Study material Block Start

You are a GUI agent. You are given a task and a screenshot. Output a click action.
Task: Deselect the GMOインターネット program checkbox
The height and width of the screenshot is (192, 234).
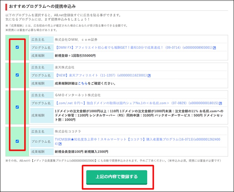[x=17, y=107]
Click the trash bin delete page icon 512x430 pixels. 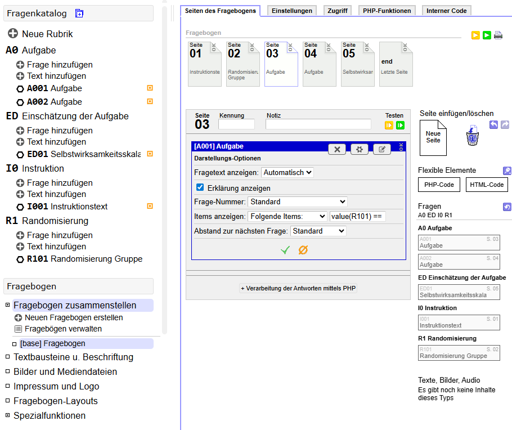472,136
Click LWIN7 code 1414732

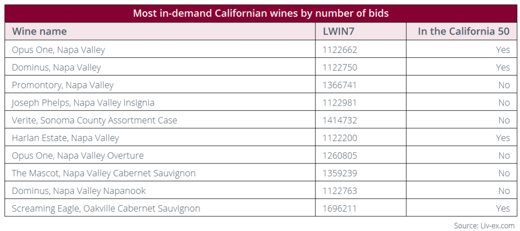tap(340, 120)
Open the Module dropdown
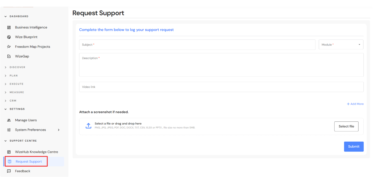 pos(341,45)
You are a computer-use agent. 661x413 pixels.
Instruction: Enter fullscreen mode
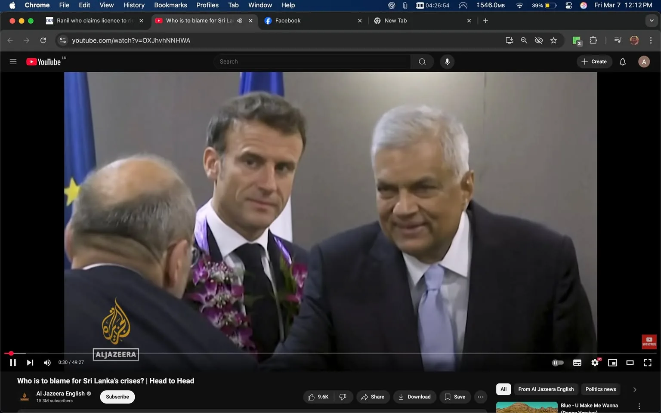pyautogui.click(x=648, y=362)
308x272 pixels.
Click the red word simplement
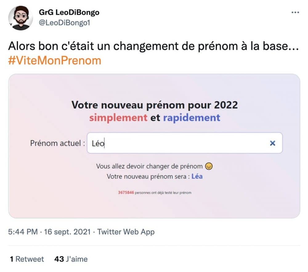[x=118, y=118]
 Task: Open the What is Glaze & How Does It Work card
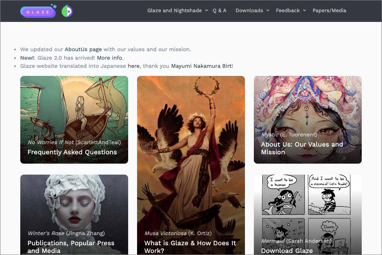pyautogui.click(x=191, y=165)
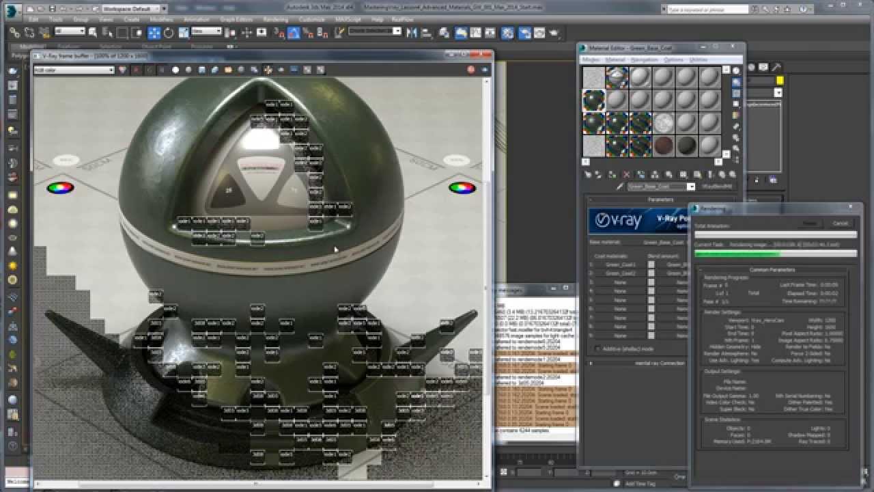Viewport: 874px width, 492px height.
Task: Click the Green_Coat1 color swatch
Action: [651, 264]
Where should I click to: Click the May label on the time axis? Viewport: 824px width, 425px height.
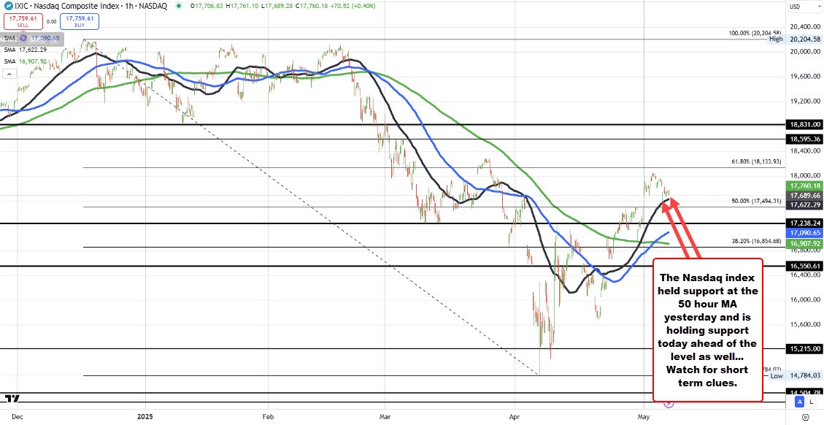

Study material Block End

What the exercise asks:
The answer must be every line of the records that contains the word "agent".

Task result:
You are a GUI agent. You are given a task and a screenshot. Output a click action.
You are a computer-use agent. 661x413 pixels.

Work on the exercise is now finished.